-------- Given entries --------

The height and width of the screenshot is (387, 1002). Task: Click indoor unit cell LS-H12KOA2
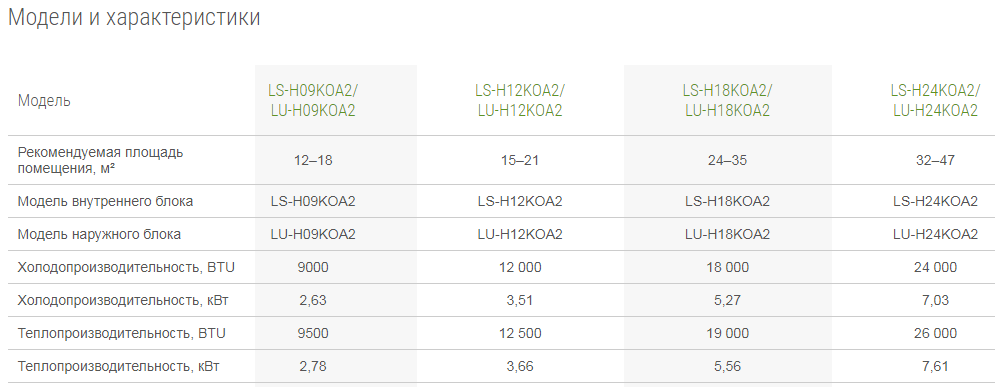(520, 202)
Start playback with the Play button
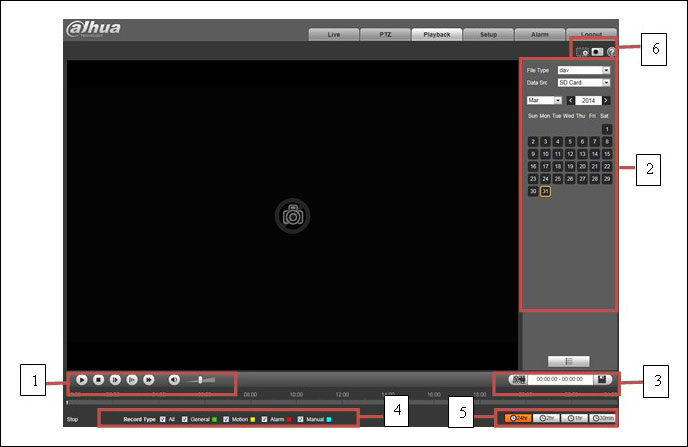Viewport: 688px width, 447px height. [x=82, y=380]
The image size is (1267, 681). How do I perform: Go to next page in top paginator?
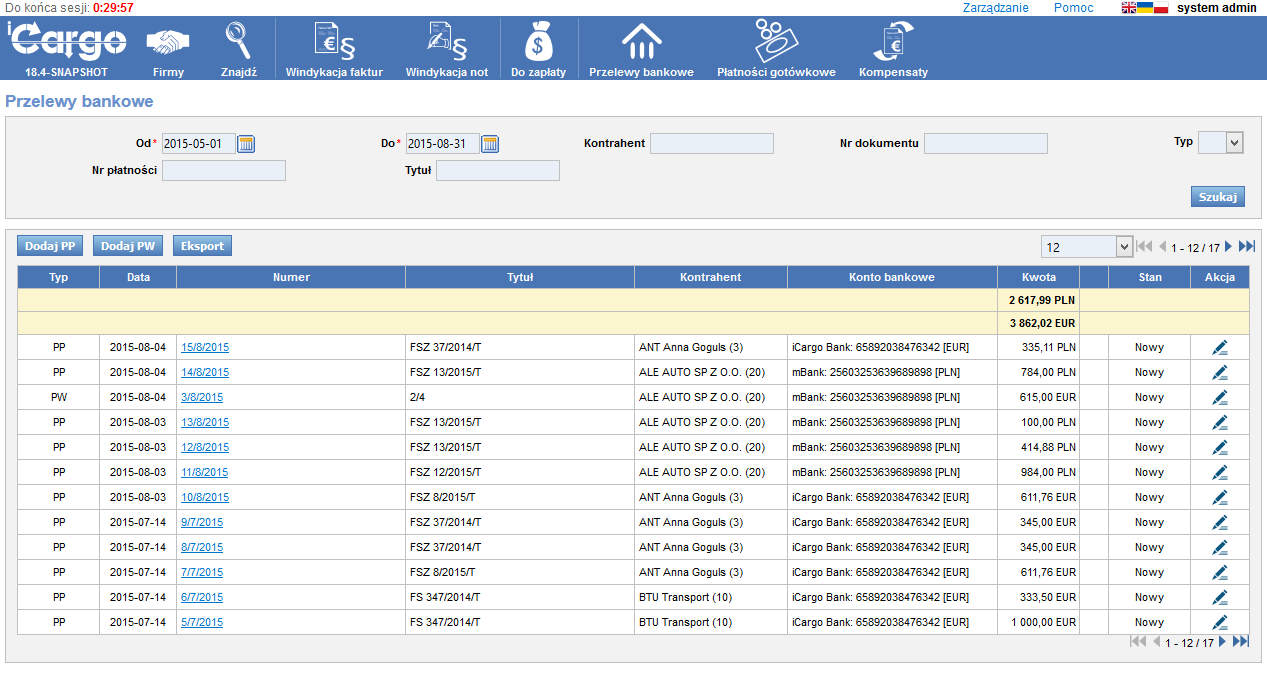(x=1229, y=247)
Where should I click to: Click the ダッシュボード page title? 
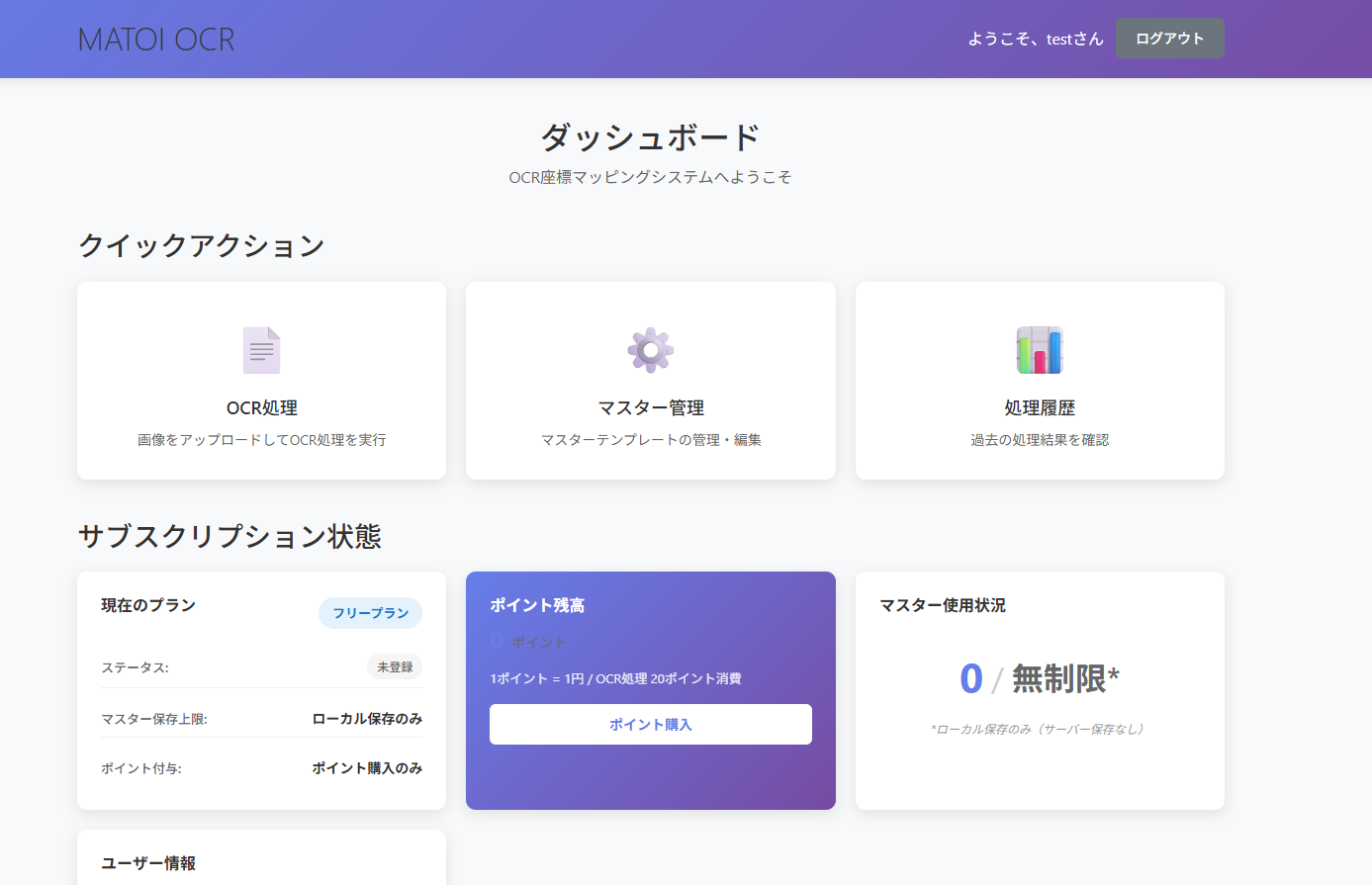click(x=650, y=137)
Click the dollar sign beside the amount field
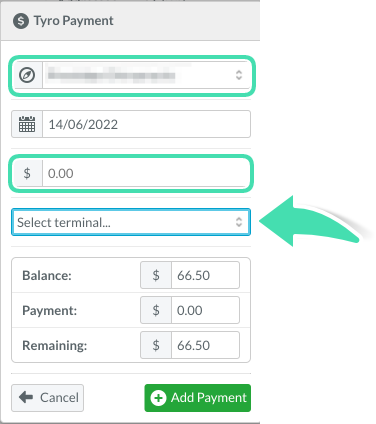The width and height of the screenshot is (376, 424). [27, 173]
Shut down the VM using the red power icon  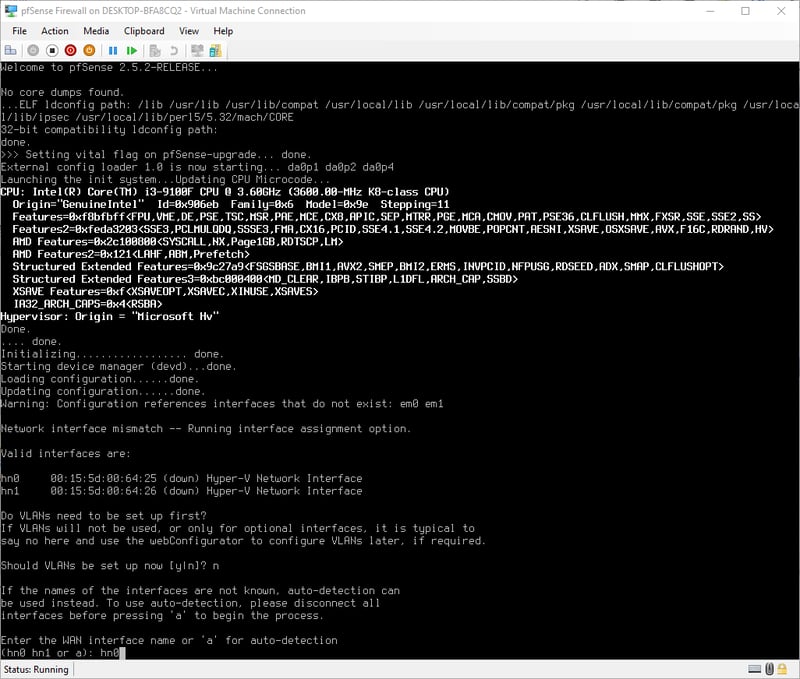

--------

■ **What the exercise asks**
Give each line of the listing above as a JSON list of strings, one string per line, omitting blank lines and leaving out the pictures.

■ **In response**
[
  "The height and width of the screenshot is (387, 1002). Task: Click indoor unit cell LS-H12KOA2",
  "(520, 202)",
  "Start playback with the Play button",
  "Viewport: 688px width, 447px height. [x=82, y=380]",
  "The image size is (1267, 681). How do I perform: Go to next page in top paginator?",
  "(x=1229, y=247)",
  "Where should I click to: Click the ダッシュボード page title? ",
  "click(x=650, y=137)",
  "Click the dollar sign beside the amount field",
  "The width and height of the screenshot is (376, 424). [27, 173]",
  "Shut down the VM using the red power icon  "
]